"NO ALLA REPUBBLICA DELLE BANANE"

IL VIDEORACCONTO 

"Non siamo in svendita, no alla Repubblica delle banane". I primi graffiti apparsi sul lato orientale del muro, fino ad allora rimasto immacolato, esprimevano una protesta contro la corsa al consumismo che ha caratterizzato la conquista dell'Ovest nelle settimane immediatamente successive all'apertura del confine. Nel Diario Berlinese lo storico statunitense Robert Darton, in presa diretta, ha osservato come il frutto, un bene molto raro nella Repubblica Democratica Tedesca, sia ben presto divenuto un simbolo della messa in stato di liquidazione del paese.

Qualche giorno dopo il 9/11, infatti, un berlinese occidentale si piazzò accanto al muro con un enorme cesto di banane che prese a distribuire a ciascun berlinese orientale che attraversava il confine. La pressione della folla lo costrinse a lanciare le banane nel mucchio fino a quando qualcuno urlò ''Non siamo scimmie!''. Il fatto fu amplificato dalla televisione della DDR che mostrò una caricatura di un consumatore tedesco-orientale con un sorriso e un cetriolo in mano: ''la mia prima banana'' recitava la didascalia di un poster (allegare foto caricatura).

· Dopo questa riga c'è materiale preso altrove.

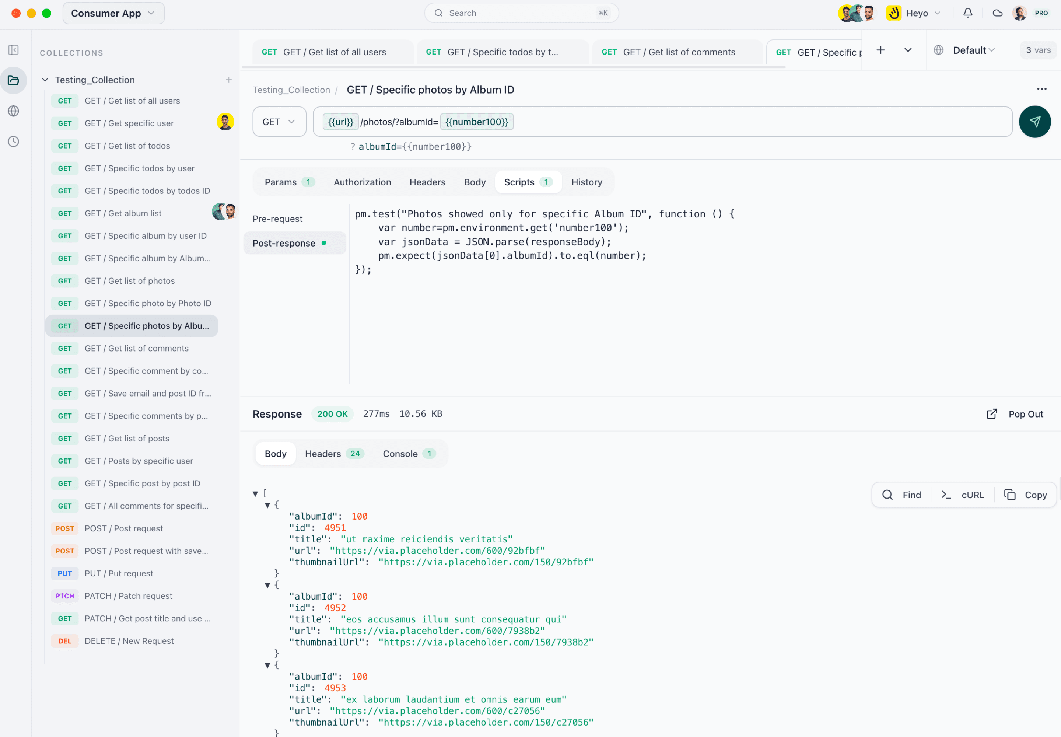The width and height of the screenshot is (1061, 737).
Task: Open the notifications bell
Action: 967,13
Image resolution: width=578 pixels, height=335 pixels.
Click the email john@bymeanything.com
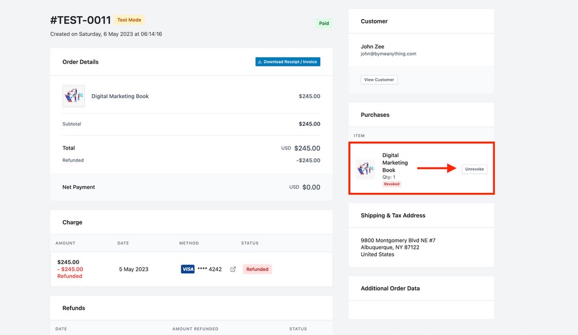coord(388,54)
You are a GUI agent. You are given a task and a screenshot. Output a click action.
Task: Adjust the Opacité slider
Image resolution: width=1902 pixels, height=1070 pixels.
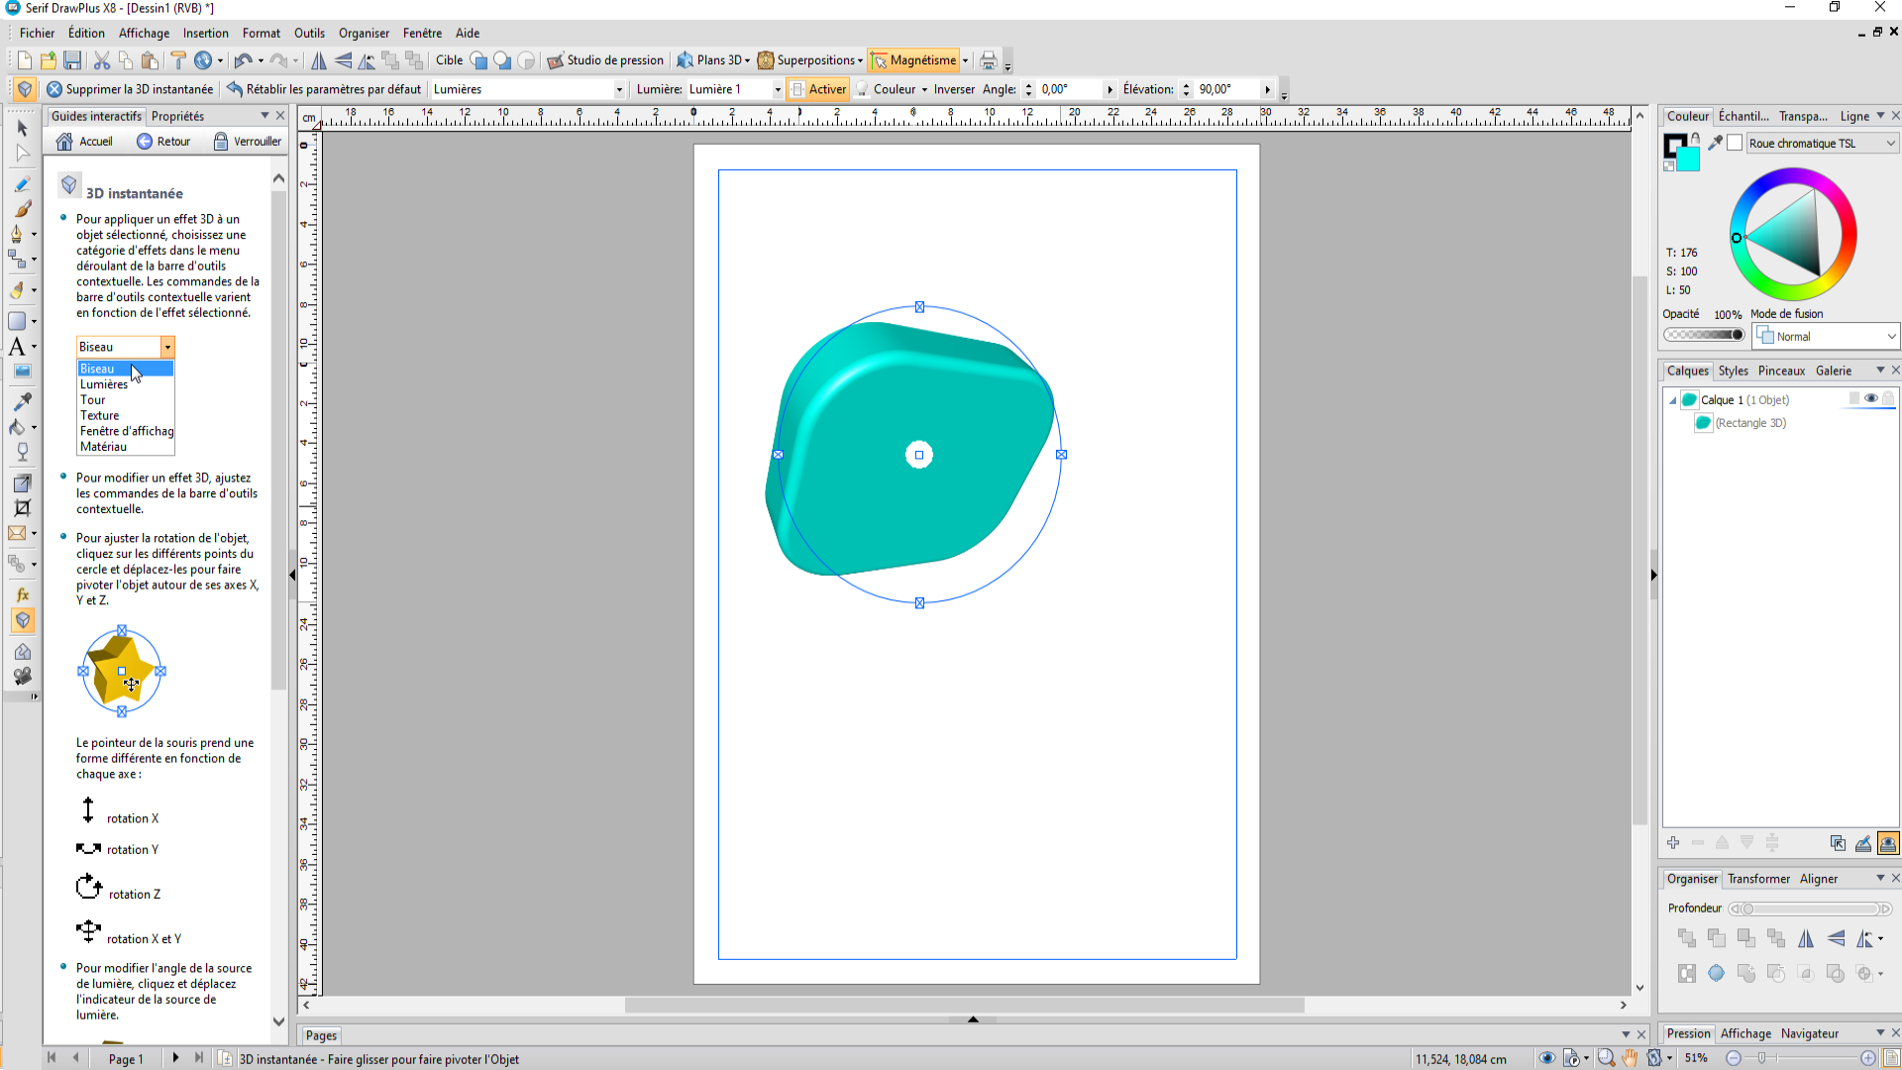pyautogui.click(x=1704, y=335)
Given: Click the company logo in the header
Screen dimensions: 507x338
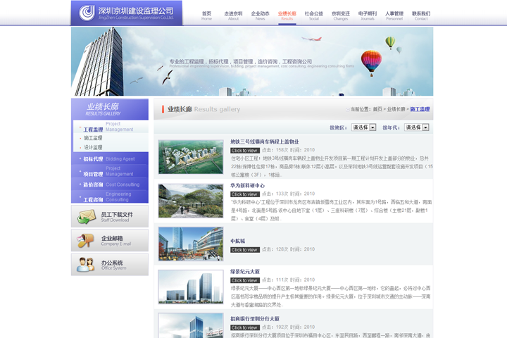Looking at the screenshot, I should [x=127, y=13].
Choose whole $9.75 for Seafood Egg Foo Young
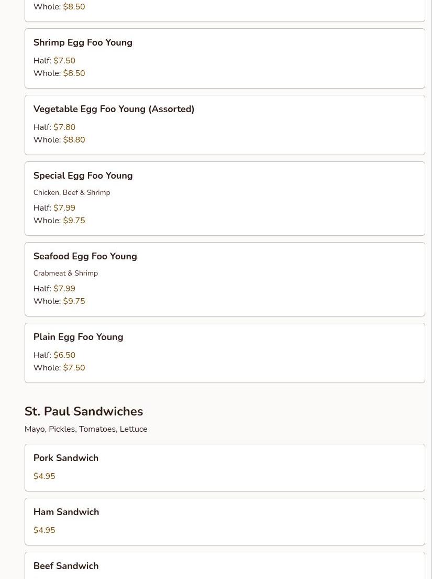This screenshot has height=579, width=442. coord(74,301)
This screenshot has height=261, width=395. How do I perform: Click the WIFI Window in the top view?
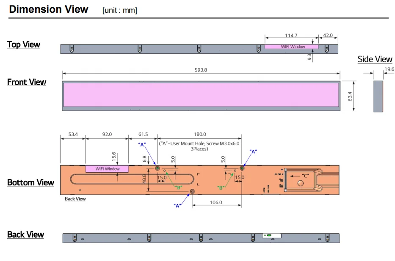click(293, 47)
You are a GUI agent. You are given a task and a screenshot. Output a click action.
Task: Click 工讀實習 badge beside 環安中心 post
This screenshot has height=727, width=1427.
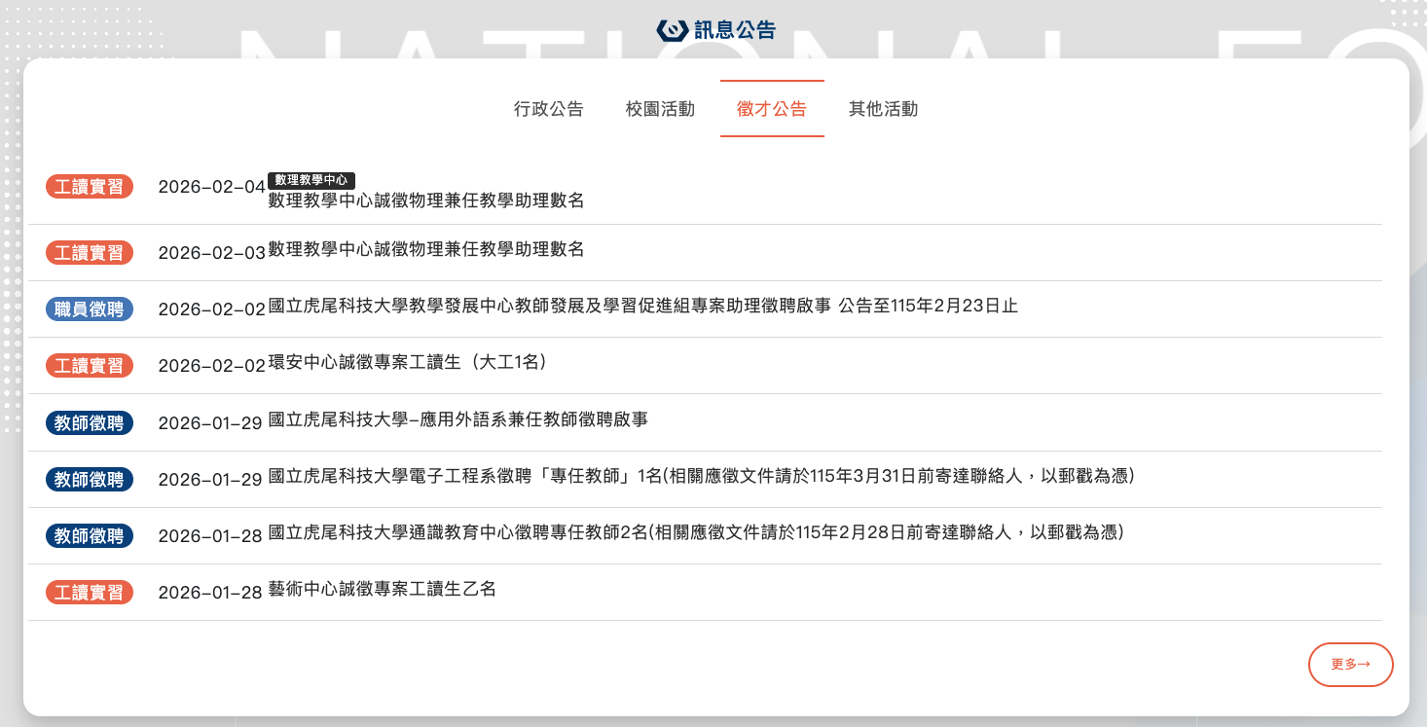(90, 366)
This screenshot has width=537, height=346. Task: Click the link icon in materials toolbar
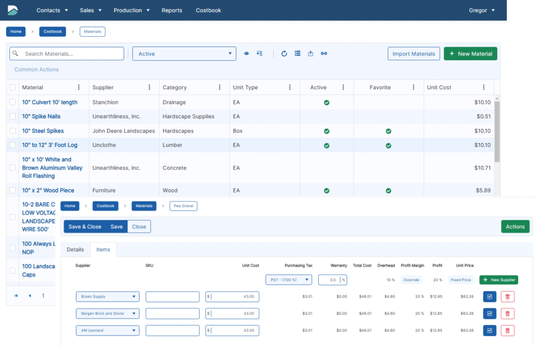pyautogui.click(x=324, y=53)
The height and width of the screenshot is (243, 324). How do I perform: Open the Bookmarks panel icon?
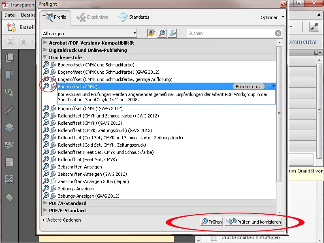point(9,75)
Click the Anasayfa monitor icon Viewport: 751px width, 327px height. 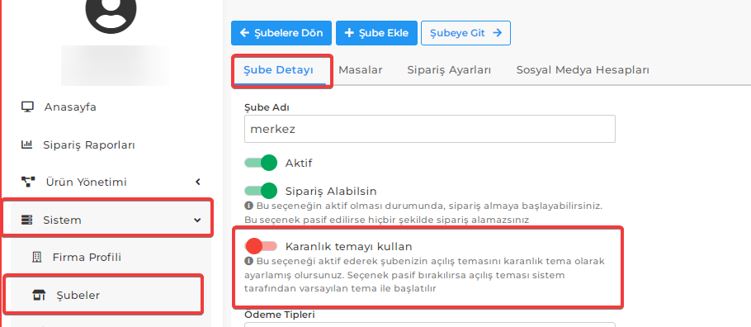pyautogui.click(x=27, y=107)
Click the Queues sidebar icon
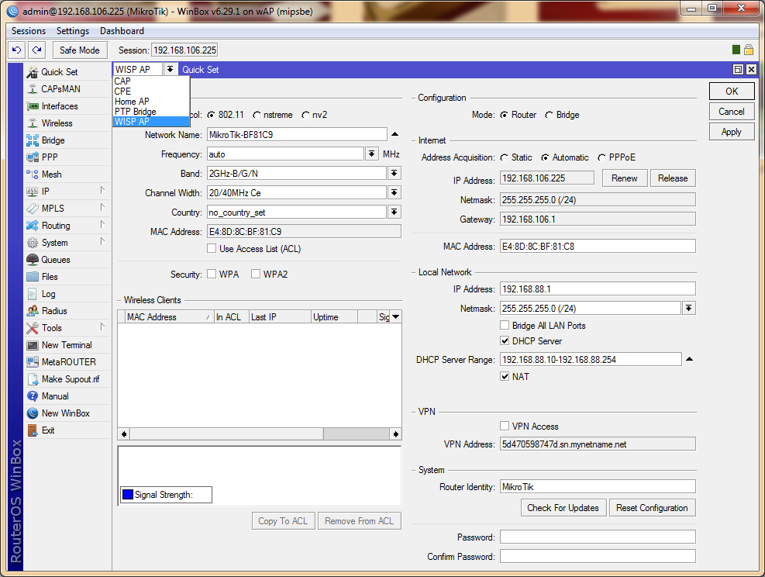 (x=33, y=260)
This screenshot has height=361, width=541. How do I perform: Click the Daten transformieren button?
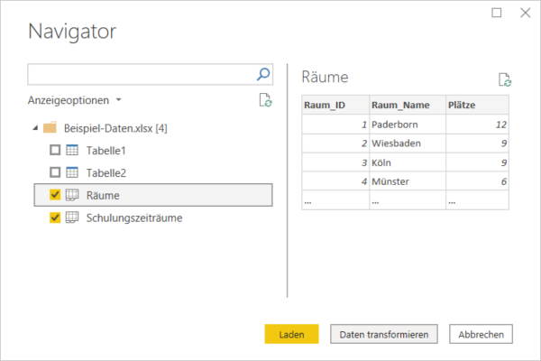pos(384,334)
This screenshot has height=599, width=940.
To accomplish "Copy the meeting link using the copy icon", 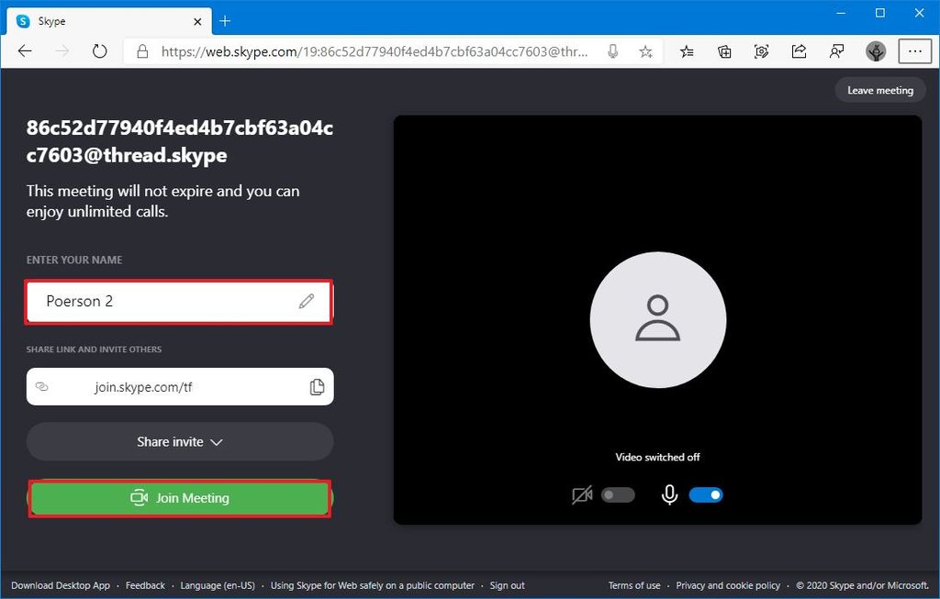I will coord(318,386).
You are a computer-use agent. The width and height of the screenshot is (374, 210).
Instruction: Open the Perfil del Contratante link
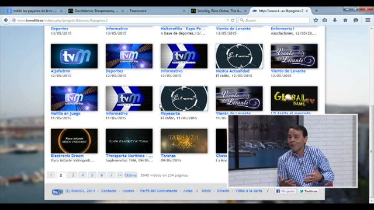click(158, 191)
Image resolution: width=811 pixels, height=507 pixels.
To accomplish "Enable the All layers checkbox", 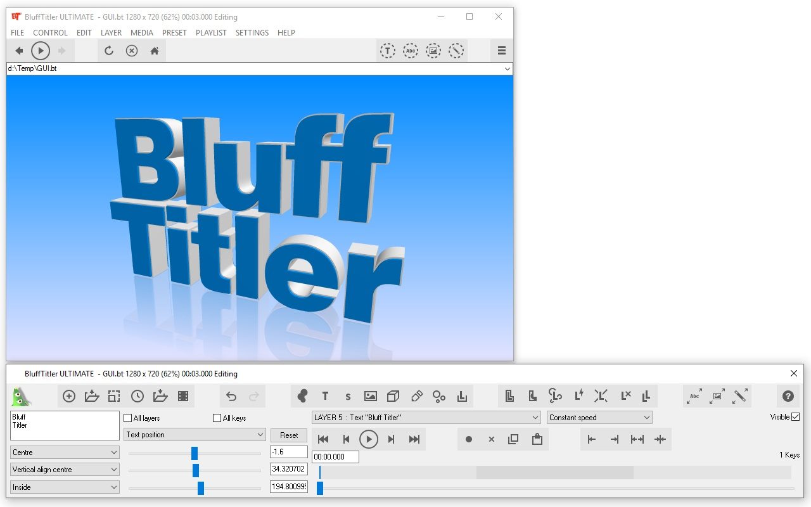I will (127, 418).
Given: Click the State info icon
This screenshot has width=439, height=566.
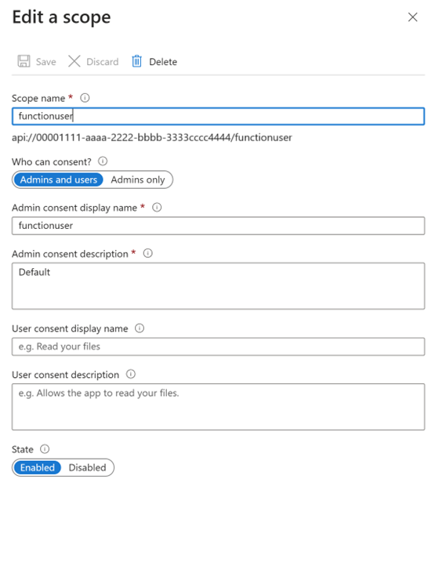Looking at the screenshot, I should click(45, 448).
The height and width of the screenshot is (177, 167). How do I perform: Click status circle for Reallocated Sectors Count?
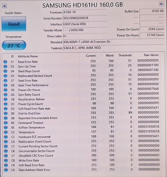(x=6, y=76)
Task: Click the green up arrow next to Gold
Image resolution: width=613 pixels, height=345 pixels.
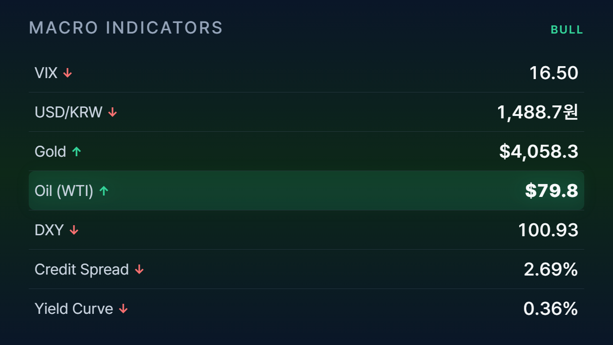Action: coord(77,151)
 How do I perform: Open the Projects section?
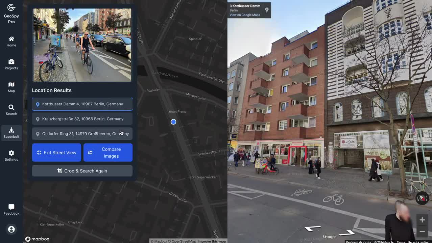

Le banane si caricano, quindi, di significati diversi. Vengono utilizzate tanto per denunciare la povertà relativa della Repubblica democratica incapace di garantire ai suoi cittadini una differenziazione di generi alimentari (allegare altre foto banane) quanto per evidenziare i rischi di una pura e semplice omologazione a stili e modelli di vita occidentali.

Secondo lo storico Jacques Rupnik a distanza di trent'anni è giunto il tempo di guardare a quanto accadde nell'89 nell'Europa dell'Est, considerandolo non come un evento epocale conchiuso ma come un processo, i cui antecedenti rimontano al 1956 polacco e ungherese e le cui conseguenze si prolungano fino a oggi negli equilibri politici di quei paesi e non solo. Il crollo del Muro ha assunto negli anni molteplici valenze simboliche: rivoluzione anti-utopica, emblema di una transizione non violenta alla democrazia, ma anche momento fondativo del mondo globalizzato. Tuttavia a trent'anni di distanza un muro invisibile esiste ancora.